-------- Records supplied
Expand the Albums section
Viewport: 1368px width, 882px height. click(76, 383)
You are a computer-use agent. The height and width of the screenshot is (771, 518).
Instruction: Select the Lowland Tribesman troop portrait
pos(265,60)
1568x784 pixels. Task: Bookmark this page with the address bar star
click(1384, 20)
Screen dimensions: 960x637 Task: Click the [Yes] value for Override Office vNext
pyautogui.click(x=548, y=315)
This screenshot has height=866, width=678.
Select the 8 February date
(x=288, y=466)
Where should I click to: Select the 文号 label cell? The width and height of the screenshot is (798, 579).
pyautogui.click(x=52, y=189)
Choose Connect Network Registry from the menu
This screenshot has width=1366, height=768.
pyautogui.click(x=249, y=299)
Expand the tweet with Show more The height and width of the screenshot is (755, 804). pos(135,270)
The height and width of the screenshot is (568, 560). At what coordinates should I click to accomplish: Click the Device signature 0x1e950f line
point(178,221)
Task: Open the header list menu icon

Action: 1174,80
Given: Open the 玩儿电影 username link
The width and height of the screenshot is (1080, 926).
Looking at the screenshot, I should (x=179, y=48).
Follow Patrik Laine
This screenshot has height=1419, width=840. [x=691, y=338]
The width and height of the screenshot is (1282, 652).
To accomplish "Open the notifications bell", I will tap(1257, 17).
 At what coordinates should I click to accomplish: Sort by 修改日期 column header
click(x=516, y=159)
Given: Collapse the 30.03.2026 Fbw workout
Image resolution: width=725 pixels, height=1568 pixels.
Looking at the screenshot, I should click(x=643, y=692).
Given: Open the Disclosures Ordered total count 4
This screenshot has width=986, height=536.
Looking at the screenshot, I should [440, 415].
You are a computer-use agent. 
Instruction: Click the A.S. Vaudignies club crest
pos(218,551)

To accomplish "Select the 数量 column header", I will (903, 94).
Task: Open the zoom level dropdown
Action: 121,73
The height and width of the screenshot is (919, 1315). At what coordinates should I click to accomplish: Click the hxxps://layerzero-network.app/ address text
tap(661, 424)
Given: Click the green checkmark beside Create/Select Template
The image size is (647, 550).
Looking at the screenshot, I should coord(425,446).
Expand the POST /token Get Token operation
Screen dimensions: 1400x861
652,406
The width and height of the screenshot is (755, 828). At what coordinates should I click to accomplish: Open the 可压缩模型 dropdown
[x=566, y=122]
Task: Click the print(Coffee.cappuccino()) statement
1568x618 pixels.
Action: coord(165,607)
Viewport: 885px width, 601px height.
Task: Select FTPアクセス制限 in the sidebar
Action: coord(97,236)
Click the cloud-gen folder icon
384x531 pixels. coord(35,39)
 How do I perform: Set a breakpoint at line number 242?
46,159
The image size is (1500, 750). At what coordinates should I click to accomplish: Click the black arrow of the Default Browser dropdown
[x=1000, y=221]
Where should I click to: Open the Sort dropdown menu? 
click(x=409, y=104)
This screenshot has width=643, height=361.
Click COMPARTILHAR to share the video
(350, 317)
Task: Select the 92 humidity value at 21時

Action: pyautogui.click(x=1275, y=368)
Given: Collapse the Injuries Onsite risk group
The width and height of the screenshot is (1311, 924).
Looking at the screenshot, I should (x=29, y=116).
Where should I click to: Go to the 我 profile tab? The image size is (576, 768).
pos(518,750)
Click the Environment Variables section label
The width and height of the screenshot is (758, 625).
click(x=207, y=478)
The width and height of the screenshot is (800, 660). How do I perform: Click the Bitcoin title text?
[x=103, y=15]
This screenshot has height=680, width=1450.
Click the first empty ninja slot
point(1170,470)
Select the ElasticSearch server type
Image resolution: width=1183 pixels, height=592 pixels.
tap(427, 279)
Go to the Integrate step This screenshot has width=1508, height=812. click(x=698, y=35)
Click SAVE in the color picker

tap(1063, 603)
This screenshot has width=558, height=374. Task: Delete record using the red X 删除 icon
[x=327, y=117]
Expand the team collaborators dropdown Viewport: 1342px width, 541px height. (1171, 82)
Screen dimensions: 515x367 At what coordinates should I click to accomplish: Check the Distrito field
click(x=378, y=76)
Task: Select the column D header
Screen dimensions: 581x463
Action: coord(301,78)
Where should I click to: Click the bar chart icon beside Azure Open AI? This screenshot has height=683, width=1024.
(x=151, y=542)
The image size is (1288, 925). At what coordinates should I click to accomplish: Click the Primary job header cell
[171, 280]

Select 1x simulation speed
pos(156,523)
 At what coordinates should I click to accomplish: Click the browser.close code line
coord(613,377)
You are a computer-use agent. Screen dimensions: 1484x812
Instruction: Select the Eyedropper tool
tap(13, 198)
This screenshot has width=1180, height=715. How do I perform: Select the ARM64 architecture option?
----------------
■ Problem to work on ■
Reproduce everything in the items from the line containing "The width and height of the screenshot is (800, 660)." down to the line containing "point(1170,470)", with both of those lines included and no changes to any of them.

■ Reply ■
The width and height of the screenshot is (800, 660). How do I perform: Click the Bitcoin title text?
[x=103, y=15]
This screenshot has height=680, width=1450.
Click the first empty ninja slot
point(1170,470)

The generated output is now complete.